This paper considers an alternative mechanism that may explain the observed large cyclical movements of investment with respect to the business cycle, based on firms' behavior under uncertainty. Important early contributions on the relationship between investment and uncertainty include those of Lucas and Prescott (1971), Hartman (1972), Nickell (1977a and 1977b), and Abel (1983). In the last decade, research has focused on a class of models in which real options influence investment behavior, because firms may have an incentive to wait for the arrival of new information, thus postponing the implementation of their investment plans (Bertola, 1988; Pindyck, 1988; Caballero, 1991; and Dixit and Pindyck, 1994; see also the survey by Carruth, Dickerson, and Henley, 2000).

Theoretical analyses have shown that the impact of uncertainty on the level of the capital stock in the long run is ambiguous in this class of models (Abel and Eberly, 1999; and Caballero, 1999). Perhaps for this reason, empirical studies have not reached any consensus on the sign or significance of this long-run relationship. However, more recent theoretical contributions have emphasized the effects of uncertainty on short-run investment dynamics (Abel and Eberly, 1999; and Bloom, 2000), and empirical studies have found evidence consistent with the predicted weaker response of investment to demand shocks at higher levels of uncertainty (Guiso and Parigi, 1999; and Bloom, Bond, and Van Reenen, 2003).

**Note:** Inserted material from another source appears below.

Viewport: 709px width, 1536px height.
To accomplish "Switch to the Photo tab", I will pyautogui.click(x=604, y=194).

This paper extends this empirical research using data on Italian firms. Following Bloom, Bond, and Van Reenen (2003), we test for the nonlinear and heterogeneous investment dynamics predicted by models with partial irreversibility and uncertainty. An important difference is that we do not rely on a stock-returns measure of uncertainty. Like Guiso and Parigi (1999), we use a sample of firms that is representative of the Italian manufacturing sector, for which we can derive a measure of uncertainty from survey responses of the managers who are responsible for the firms' investment decisions. Exploiting the panel nature of our data set, we investigate the short-run effects of uncertainty on investment dynamics, thus extending the cross-sectional analysis of Guiso and Parigi (1999).

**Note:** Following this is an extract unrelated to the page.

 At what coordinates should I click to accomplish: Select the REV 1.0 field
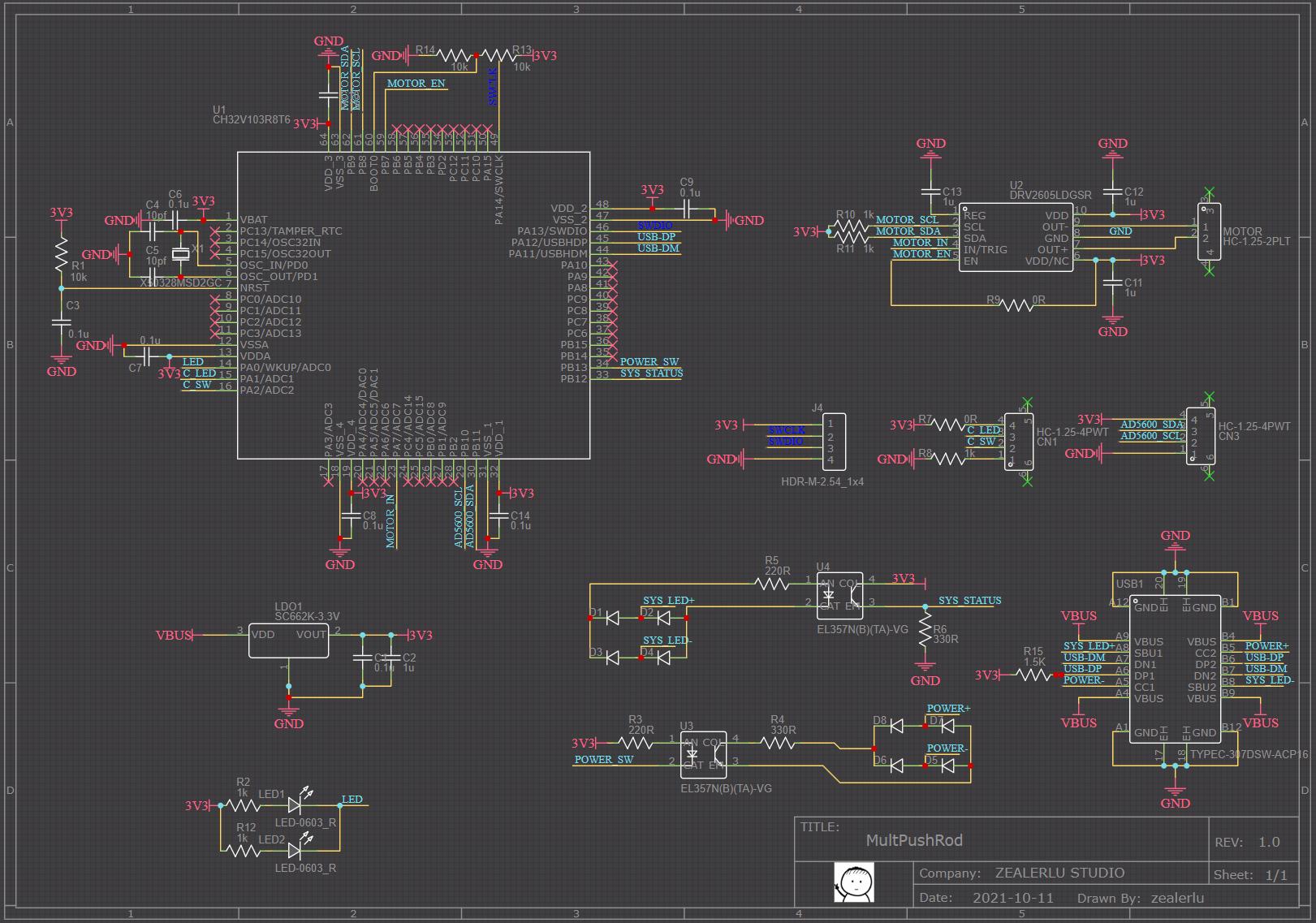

We find evidence of heterogeneity across firms in investment dynamics and, in particular, of a weaker effect of demand shocks on investment for firms facing higher uncertainty. Interestingly, our findings also point to an additional source of nonlinearity originating from a convex response of investment to positive demand shocks.

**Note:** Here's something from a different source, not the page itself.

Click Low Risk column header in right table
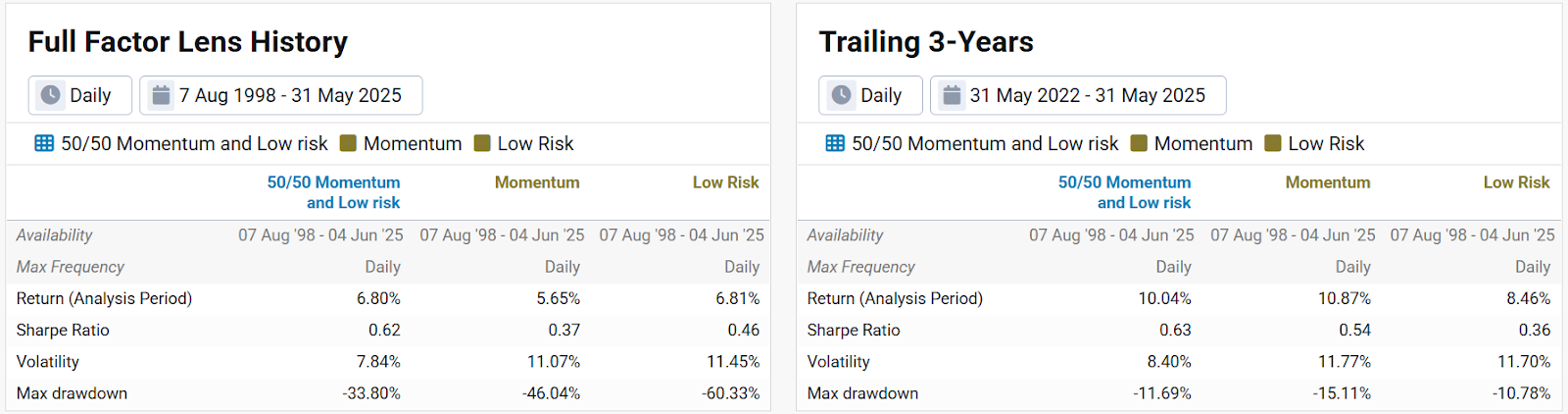coord(1516,182)
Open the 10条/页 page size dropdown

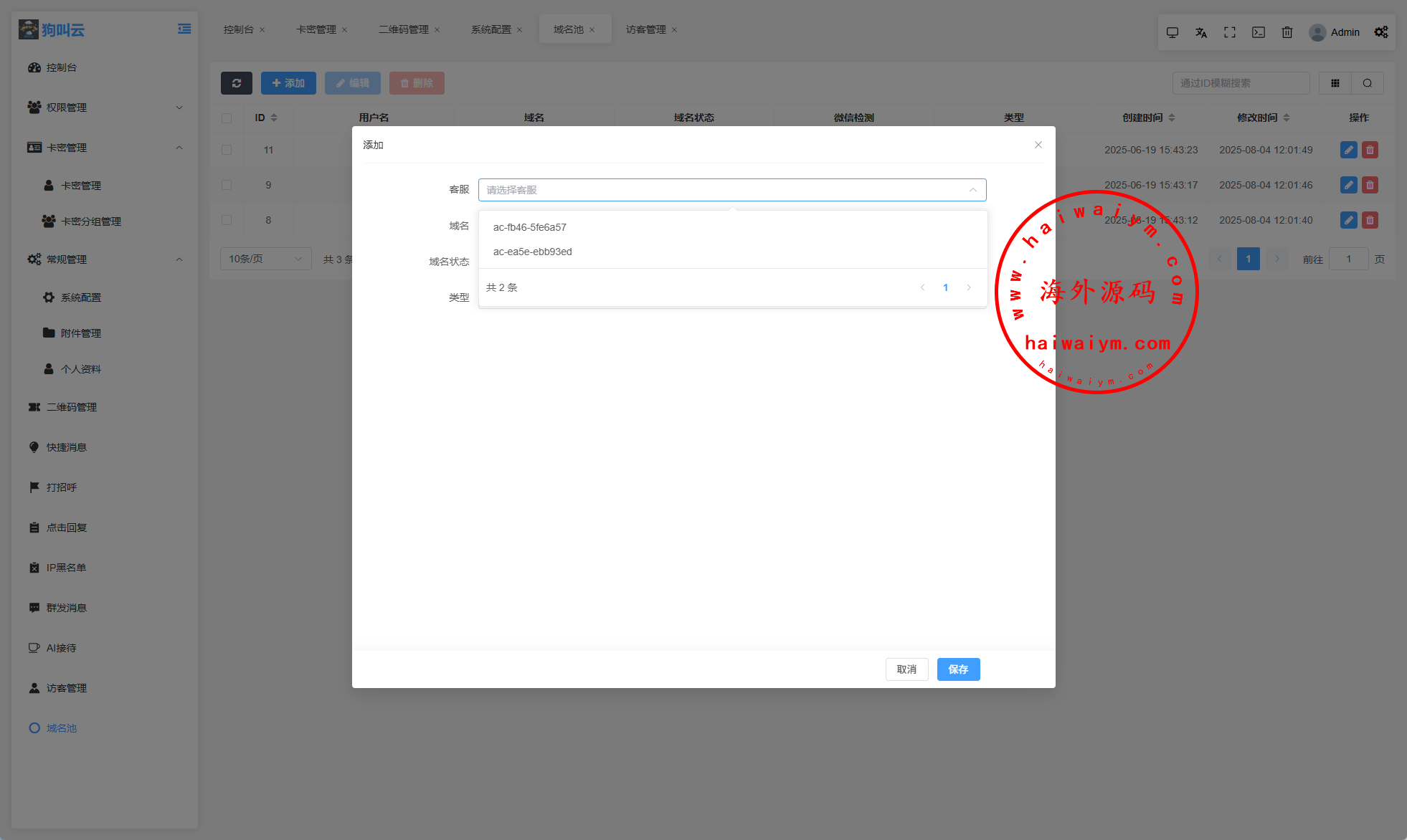pos(265,259)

I. A Review of the Literature

Early contributions have shown that uncertainty may increase the value of the marginal unit of capital, thus leading to more capital accumulation. Hartman (1972) and Abel (1983) investigate the impact of uncertainty on capital accumulation by focusing on the investment behavior of a competitive firm with constant returns to scale and (symmetric) convex adjustment costs. Under these assumptions, the resulting profit function is convex in price and, therefore, a mean-preserving increase in price uncertainty raises the expected return on a marginal unit of capital. This Jensen's inequality effect suggests a positive relationship between uncertainty and investment.

Importantly, the (symmetric) convexity of adjustment costs rules out the possibility that investment expenditures may be subject to some degree of irreversibility, a feature first emphasized by Arrow (1968). When investment is completely irreversible, and future demand, cost conditions, and other relevant factors are uncertain, firms have an incentive to wait until more information becomes available. On the contrary, when a firm does invest "[i]t gives up the possibility of waiting for new information to arrive that might affect the desirability or timing of the expenditure; it cannot disinvest should market conditions change adversely" (Dixit and Pyndick, 1994, p. 6). In other words, the implementation of a given investment plan carries an opportunity cost equivalent to the exercise of a financial call option. The decision to exercise such an option is irreversible. In fact, although the holder may sell the asset at a later stage, he or she will not be able to recover the value of the option.

Caballero (1991) investigates the impact of uncertainty and irreversibility on investment, highlighting the role that different assumptions on the functional form of adjustment costs and on the degree of competition and returns to scale play in shaping the response of investment to uncertainty. Interestingly, Caballero shows that as we move away from the hypothesis of perfect competition and constant returns to scale toward an environment of imperfect competition or decreasing returns to scale, the response of investment to uncertainty tends to become negative. In this setting, Caballero also shows that the more asymmetric the functional form of adjustment costs is, the more negative the relationship between investment and uncertainty becomes.

However, Pindyck (1993) notes that Caballero's (1991) analysis treats the firm in isolation, describing the effect of a mean-preserving increase in the variance of price, which is exogenous to the firm. While individual firms' investment and production decisions depend on the price process, they also collectively generate that process. Hence, Pindyck analyzes the interactions between irreversibility and uncertainty at the industry level by making price and industry output endogenous, and shows that this further strengthens the negative relationship between uncertainty and investment. In fact, assuming an industrywide setting, the possibility of entry of new firms or the expansion of existing ones limits the amount by which price can increase following industrywide positive shocks. With (partial) irreversibility, however, there is no similar mechanism that prevents price from falling after negative shocks. This asymmetry acts as a disincentive to invest.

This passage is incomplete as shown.